(DATA FOR THIS TASK)

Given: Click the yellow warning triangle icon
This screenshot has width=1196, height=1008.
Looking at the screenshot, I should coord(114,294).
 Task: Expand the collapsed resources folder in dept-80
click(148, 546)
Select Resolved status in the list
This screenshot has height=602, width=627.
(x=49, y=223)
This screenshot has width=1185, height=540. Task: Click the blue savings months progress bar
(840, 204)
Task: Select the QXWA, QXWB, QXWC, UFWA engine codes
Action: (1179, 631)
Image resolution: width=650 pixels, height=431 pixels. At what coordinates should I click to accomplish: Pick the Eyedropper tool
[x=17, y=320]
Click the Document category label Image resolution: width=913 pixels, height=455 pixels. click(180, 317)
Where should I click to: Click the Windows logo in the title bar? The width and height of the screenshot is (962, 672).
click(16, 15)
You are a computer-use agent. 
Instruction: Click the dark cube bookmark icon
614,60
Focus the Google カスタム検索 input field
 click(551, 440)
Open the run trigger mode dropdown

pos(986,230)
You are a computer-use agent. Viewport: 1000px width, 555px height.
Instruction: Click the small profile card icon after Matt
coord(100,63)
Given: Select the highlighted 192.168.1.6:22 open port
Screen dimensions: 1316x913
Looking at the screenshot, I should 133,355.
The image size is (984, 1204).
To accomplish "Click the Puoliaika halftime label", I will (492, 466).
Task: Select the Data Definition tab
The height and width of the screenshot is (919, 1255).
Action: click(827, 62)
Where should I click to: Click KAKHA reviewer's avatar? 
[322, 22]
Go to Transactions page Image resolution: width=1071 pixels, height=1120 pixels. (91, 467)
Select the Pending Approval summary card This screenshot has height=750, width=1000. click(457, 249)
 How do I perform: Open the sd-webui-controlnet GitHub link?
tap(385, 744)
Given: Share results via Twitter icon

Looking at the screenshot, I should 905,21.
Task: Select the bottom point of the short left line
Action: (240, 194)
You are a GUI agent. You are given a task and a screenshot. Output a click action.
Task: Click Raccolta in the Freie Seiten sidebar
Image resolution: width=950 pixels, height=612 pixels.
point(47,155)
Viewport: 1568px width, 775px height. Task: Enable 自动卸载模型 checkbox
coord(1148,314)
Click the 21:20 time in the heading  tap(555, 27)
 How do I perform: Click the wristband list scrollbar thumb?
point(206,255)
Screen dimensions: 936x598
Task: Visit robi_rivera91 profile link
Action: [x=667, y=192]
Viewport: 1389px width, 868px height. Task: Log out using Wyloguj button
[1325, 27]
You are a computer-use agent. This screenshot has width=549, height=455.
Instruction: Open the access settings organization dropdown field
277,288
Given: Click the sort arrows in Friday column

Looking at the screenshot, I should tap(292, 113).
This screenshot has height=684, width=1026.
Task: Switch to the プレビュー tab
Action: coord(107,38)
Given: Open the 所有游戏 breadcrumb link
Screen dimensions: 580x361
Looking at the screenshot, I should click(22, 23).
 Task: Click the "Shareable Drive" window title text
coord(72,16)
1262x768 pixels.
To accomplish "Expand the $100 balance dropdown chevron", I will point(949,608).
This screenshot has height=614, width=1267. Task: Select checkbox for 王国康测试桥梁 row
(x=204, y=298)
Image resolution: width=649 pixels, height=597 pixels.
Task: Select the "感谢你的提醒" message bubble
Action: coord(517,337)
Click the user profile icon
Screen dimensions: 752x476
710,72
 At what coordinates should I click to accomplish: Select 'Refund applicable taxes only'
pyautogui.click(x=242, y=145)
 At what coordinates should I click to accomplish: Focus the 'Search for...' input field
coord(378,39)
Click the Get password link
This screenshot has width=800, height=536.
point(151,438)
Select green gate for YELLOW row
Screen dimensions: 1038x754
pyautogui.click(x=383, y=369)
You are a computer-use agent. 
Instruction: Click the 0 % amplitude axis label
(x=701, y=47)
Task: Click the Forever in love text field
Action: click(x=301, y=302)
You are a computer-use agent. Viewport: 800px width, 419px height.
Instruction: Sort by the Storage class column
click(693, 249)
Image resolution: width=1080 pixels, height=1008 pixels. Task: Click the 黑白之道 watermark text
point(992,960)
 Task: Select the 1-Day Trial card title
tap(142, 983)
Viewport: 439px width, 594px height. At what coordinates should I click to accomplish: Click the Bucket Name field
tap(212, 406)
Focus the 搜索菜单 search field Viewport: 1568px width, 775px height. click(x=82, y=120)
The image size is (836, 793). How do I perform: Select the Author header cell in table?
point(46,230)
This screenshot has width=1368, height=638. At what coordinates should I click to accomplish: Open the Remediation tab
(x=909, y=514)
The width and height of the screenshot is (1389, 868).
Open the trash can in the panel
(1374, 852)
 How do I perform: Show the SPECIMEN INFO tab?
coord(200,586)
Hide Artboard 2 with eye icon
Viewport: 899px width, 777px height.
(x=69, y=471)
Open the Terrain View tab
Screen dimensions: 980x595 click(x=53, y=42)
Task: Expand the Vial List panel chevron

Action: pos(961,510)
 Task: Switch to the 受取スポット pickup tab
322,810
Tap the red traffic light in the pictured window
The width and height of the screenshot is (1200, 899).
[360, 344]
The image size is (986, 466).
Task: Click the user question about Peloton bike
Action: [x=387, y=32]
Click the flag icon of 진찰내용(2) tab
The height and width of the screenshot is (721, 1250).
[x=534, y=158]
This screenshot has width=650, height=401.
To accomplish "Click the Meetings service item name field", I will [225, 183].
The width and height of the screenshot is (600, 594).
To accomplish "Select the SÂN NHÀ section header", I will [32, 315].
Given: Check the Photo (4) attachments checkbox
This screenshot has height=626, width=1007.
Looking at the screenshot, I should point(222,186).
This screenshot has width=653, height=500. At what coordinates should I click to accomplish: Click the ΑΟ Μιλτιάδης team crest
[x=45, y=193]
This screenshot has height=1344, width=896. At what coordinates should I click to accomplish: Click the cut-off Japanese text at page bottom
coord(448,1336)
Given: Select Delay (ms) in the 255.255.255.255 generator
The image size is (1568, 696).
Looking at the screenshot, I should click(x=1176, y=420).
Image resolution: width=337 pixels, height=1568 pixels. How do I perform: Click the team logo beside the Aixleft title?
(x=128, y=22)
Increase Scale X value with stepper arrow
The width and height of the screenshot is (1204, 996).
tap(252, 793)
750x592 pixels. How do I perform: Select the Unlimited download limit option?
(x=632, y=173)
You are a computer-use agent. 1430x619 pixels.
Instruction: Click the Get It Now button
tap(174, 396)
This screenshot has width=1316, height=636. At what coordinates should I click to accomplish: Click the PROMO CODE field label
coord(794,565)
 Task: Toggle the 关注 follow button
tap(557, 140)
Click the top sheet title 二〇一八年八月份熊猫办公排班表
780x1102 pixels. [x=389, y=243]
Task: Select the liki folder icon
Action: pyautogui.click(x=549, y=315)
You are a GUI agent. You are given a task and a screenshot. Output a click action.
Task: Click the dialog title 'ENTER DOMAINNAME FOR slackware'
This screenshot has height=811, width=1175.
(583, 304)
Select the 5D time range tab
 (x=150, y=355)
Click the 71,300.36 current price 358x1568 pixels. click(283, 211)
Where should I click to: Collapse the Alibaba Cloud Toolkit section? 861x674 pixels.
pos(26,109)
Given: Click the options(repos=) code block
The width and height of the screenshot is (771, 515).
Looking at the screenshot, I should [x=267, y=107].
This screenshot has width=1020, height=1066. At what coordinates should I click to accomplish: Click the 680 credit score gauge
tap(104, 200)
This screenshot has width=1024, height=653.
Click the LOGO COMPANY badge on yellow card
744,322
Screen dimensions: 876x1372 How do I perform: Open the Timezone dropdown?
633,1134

(End DATA FOR THIS TASK)

BRIEF
Whenever a line includes the word "computer", pull it out of the entries.

EXERCISE OUTPUT
You are a computer-use agent. 
You are a computer-use agent. Viewport: 1000px width, 555px height.
You are a computer-use agent. This screenshot has width=549, height=455.
You are a computer-use agent. 
You are a computer-use agent. Viewport: 800px width, 419px height.
You are a computer-use agent. 1430x619 pixels.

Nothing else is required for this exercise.